* **Task**: Carry on the article below about the failed July 15 coup attempt in Turkey, starting right after its last sentence.

* **Text extract**:
◆ ◆ ◆ ◆ ◆ ◆ ◆

The attempted military coup in Turkey was the most improbable event that took place on July 15, shaking the Middle East and ironically consolidating President Recep Tayyip Erdogan’s political support.

On that day Turkish land forces and members of the gendarmerie seized key positions in Ankara and Istanbul as well as the Turkish General Staff Headquarters. The coup plotters turned out to be mid-level officers led by Col. Muharrem Kose and Gen. Akin Ozturk. The three main opposition parties —Republican People’s Party (CHP), Nationalist Movement Party (MHP) and the People’s Democratic Party (HDP) — publicly denounced the coup.

The Turkish military has experience enough to carry out coups, since they launched well-organized takeovers in 1960, 1971, 1980 and 1997. But the most recent one failed, fueling suspicions that it was a false-flag operation to smoke out Erdogan’s suspected enemies. By the time it was over, the attempted coup had resulted in more than 265 dead and 1,440 wounded.

It seemed that Erdogan’s government was better prepared, since it was able to take sweeping measures within just a few hours, leading to the arrest of 2,839 military personnel. And 140 judges from the Court of Appeals and the Council of Judges, two of the highest legal institutions in the country, were taken into custody. Another 2,475 judges were also purged, giving credence to the speculations that those lists had been prepared far in advance.

At the beginning of the coup, Erdogan was vacationing in Marmaris. His hotel was bombed right after he left the premises. Also, rebel military planes were following the jet that took Erdogan safely to Istanbul, yet no attempt was made to shoot it down.

That Turkey knows how to stage a false-flag operation no one doubts. At the beginning of the Syrian crisis, news was leaked about Hakan Fidan, head of the Turkish secret service, who was planning such an operation to create an excuse to invade Syria. The tomb of Fatih Sultan Mohammed’s father is located in Syria, guarded by the Syrian military. Fidan was to plant a bomb at the tomb in order to blame the Syrian government, much like how Turkish intelligence officers planted a bomb at Ataturk’s birthplace in Salonika to stage the pogroms of 1955 against the Greeks and Armenians in Istanbul.

Some journalist even compared the coup with Hitler’s burning of the Reichstag in 1933, which led to his ascension. Even recent bombings in Istanbul are suspected of being false-flag operation to deflect criticism that Turkish government has been in cahoots with ISIS.

Whatever the case, President Erdogan was able to get the masses into the streets and mosques, to protest against the revolt and to express support for him.

Journalist Cengiz Candar posted an article in al-Monitor, the title of which read, “Was Turkey’s Coup Attempt an Elaborate Hoax by Erdogan?”

◆ ◆ ◆ ◆ ◆ ◆ ◆

* **Information shown**:
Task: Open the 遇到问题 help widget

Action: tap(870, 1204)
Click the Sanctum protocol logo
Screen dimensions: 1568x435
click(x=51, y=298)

◆ ◆ ◆ ◆ ◆ ◆ ◆

* **Result of this task**:
For Turkish leaders, human lives are dispensable; all Ottoman sultans except one have murdered their children. Ahmet Simsek, deputy prime minister, once announced that “the Armenian Genocide [deportation] was justified and we have to do it again if necessary.” Therefore, 265 deaths are immaterial in staging a political game.

Erdogan has been a polarizing figure but he plays to the worst instincts of his Muslim majority to stay in power. There is genuine resentment against his authoritarian rule but it looks like the coup attempt, rather than having a moderating effect, will embolden him.

The New York Times editorial on July 18 states: “After the chaotic and bloody events of the weekend, Mr. Erdogan is becoming more vengeful and obsessed with control than ever, exploiting the crisis not to just punish mutinous soldiers, but to further squash whatever dissent is left in Turkey. ‘They will pay a heavy price for this,’ he said chillingly. ‘This uprising is a gift from God to us because this will be a reason to cleanse our army.’”

Erdogan is contemplating the return of the death penalty, EU objections not withstanding, but his mobs have already slit the throats of mutinous soldiers in the streets, IS style.


Erebuni Standoff

Among the countries shaken recently by violence is Armenia, which can ill afford any shake up and yet it is caught in the grip of political turmoil.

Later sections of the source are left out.